Hi, it seems veclength has a bug where the length of the gradient and Flux.params yields different values. This triggers an internal assertion macro. Here's a reproducible example.

using Bijectors
using Flux
using FluxOptTools
using Optim
using StatsBase
using Zygote

    data = randn(2, 10)
    base_dist = MvNormal(zeros(2), ones(2))
    layers    = reduce(∘, [
        PlanarLayer(2)
        for i in 1:4
    ])
    flow = transformed(base_dist, layers)
    loss = () -> -sum(logpdf.(Ref(flow), eachcol(data)))
    Zygote.refresh()
    pars = Flux.params(flow)

    grads = Zygote.gradient(loss, pars)

    println(veclength(pars))
    println(veclength(grads))

   @assert veclength(pars) == veclength(grads)
Red-Portal commented 2 years ago

It seems like the gradient of flow contains a non-gradient.

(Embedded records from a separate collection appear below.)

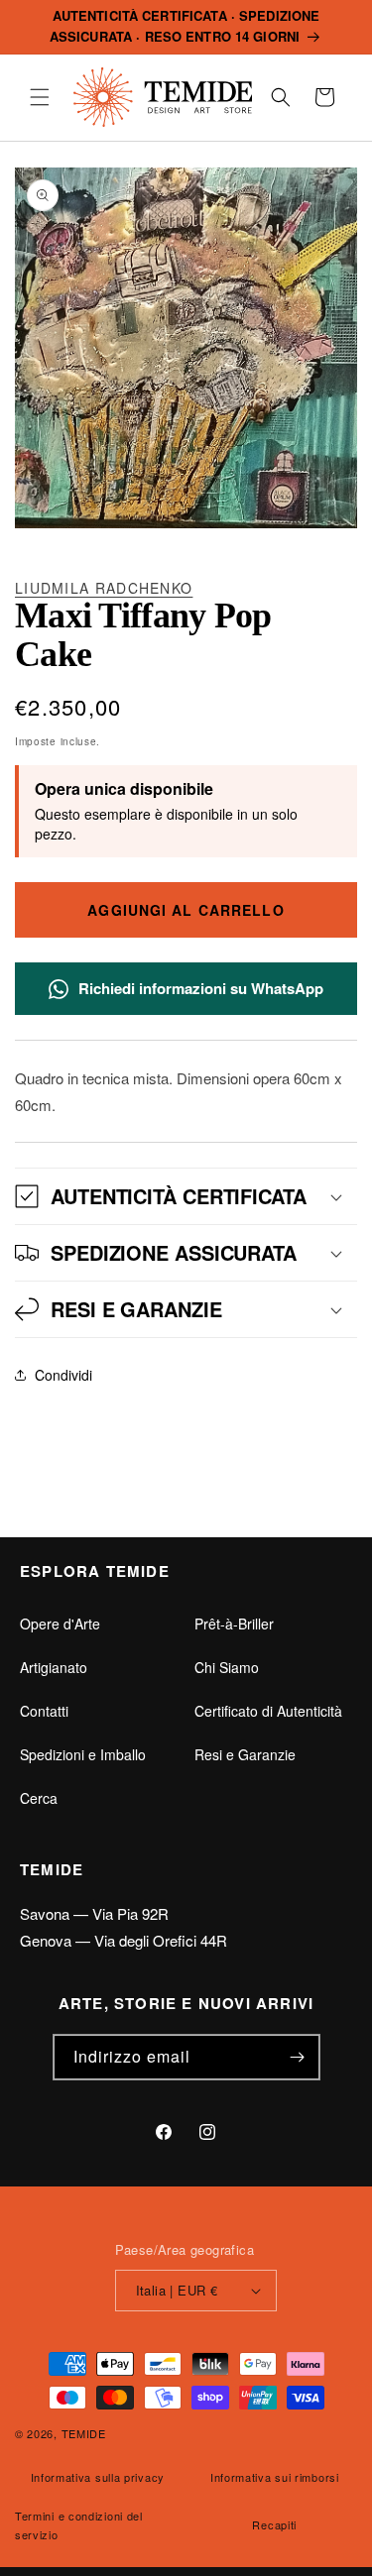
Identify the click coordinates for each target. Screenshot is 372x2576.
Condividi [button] (63, 1375)
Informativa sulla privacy (98, 2477)
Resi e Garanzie (245, 1754)
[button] (40, 97)
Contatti (44, 1711)
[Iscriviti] (297, 2057)
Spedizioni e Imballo (83, 1754)
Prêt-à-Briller (234, 1623)
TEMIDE (84, 2433)
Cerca (39, 1798)
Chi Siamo (226, 1667)
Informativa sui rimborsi (274, 2477)
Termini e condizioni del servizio (79, 2525)
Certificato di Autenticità (268, 1711)
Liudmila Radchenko (103, 588)
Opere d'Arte (60, 1623)
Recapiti (274, 2524)
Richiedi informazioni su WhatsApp (200, 988)
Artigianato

IdDict{Any, Any}([0.643964081203799, -0.33972483245547835] => [-1541.1739416233916, 1191.157541019066], [0.14540928956058152, -0.08136481418860046] => [-3716.620948764811, -1141.2559573811584], [1.075215841523743] => [-10.879948609605961], [0.8546879143699161, -1.3575339819843644] => [350.3771058739833, 477.5608533609593], [0.044090629105113646, -0.6092739111255705] => [-4521.422906453032, 50.39511843818664], [0.7106450315871697, -1.2411071500031408] => [694.9667780305496, 193.06446353385192], [2.123618880999641] => [100.67083715804323], [-0.2502735230749665, -0.9787259534387902] => [-2904.2085561798467, -1326.8258198410397], [0.4789010235348985, 0.4631552734028355] => [15.338401162918993, -3689.760938565437], [-0.27106510950721024] => [158.51721073158237], [0.3718628458807646, 0.26452126966080663] => [-3217.2481365601184, 322.2996951793478], [-0.753452180737133] => [10.02347485306564], Base.RefValue{MultivariateTransformed{DiagNormal, Composed{NTuple{4, PlanarLayer{Vector{Float64}, Vector{Float64}}}, 1}}}(MultivariateTransformed{DiagNormal, Composed{NTuple{4, PlanarLayer{Vector{Float64}, Vector{Float64}}}, 1}}(
dist: DiagNormal(
dim: 2
μ: [0.0, 0.0]
Σ: [1.0 0.0; 0.0 1.0]
)

transform: Composed{NTuple{4, PlanarLayer{Vector{Float64}, Vector{Float64}}}, 1}((PlanarLayer{Vector{Float64}, Vector{Float64}}([0.044090629105113646, -0.6092739111255705], [0.7106450315871697, -1.2411071500031408], [2.123618880999641]), PlanarLayer{Vector{Float64}, Vector{Float64}}([0.643964081203799, -0.33972483245547835], [-0.2502735230749665, -0.9787259534387902], [-0.27106510950721024]), PlanarLayer{Vector{Float64}, Vector{Float64}}([0.8546879143699161, -1.3575339819843644], [0.14540928956058152, -0.08136481418860046], [1.075215841523743]), PlanarLayer{Vector{Float64}, Vector{Float64}}([0.4789010235348985, 0.4631552734028355], [0.3718628458807646, 0.26452126966080663], [-0.753452180737133])))
)
) => Base.RefValue{Any}((x = nothing,)))

A quick fix would be to set

veclength(grads::Zygote.Grads) = sum(length, grads.params)

instead of the current

veclength(grads::Zygote.Grads) = sum(typeof(g[1]) !== GlobalRef ? length(g[1]) : 0 for g in grads.grads)

but not sure if this would be a robust solution.